= Oscar-qualifying release =

Minimal theatrical run to qualify for Academy Awards

An Oscar-qualifying release, sometimes also called four walling, (Note: The term four walling is also used more broadly to refer to the practice of a producer paying a theater to screen his film.) is the nominal theatrical run of a direct-to-video or direct-to-digital motion picture to meet the minimum eligibility requirements of the Academy Awards.

Because the Academy Awards require theatrical showing of an entrant film for award consideration, many productions unable to achieve non-video or non-digital release nonetheless screen in a very limited number of theaters in order to qualify for possible awards nomination. In many cases, the producer will pay the theater to screen the film.

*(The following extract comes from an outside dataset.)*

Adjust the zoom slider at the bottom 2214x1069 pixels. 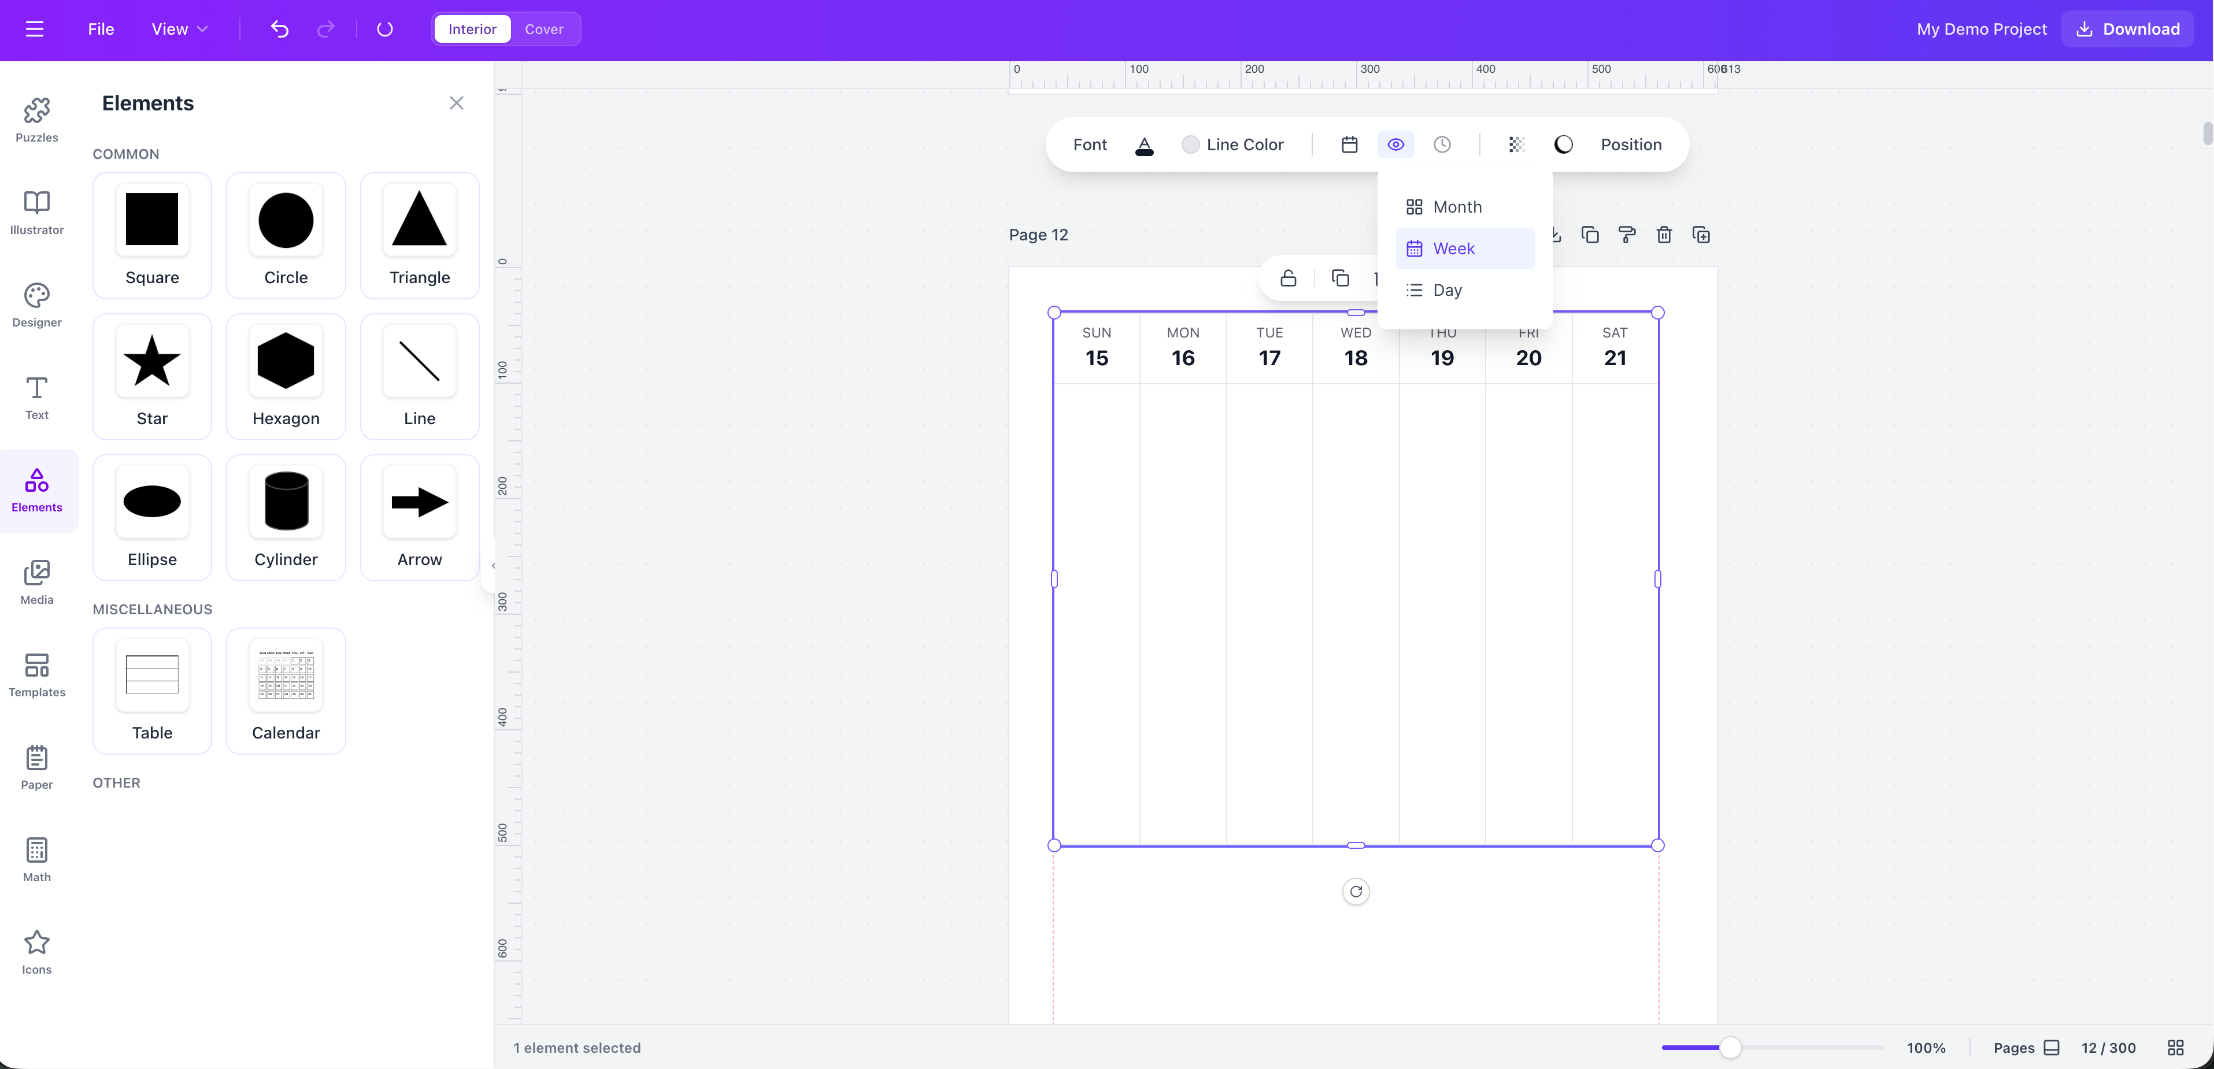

The requirements for an Oscar-qualifying release as of 2025 include a film being shown for one-week in a theater located in Dallas, Texas; Los Angeles, California; New York, New York; the San Francisco Bay Area; Chicago, Illinois; Miami, Florida; or Atlanta, Georgia. To be considered for the Academy Award for Best Picture, a more stringent theatrical showing requirement is in place, requiring showing in multiple cities.

Some independent theaters provide producers "Oscar-qualifying" packages. For instance, as of 2025 the Roxie Theater in San Francisco, California charges makers of short films $950 to screen their production for one week in order to achieve awards eligibility.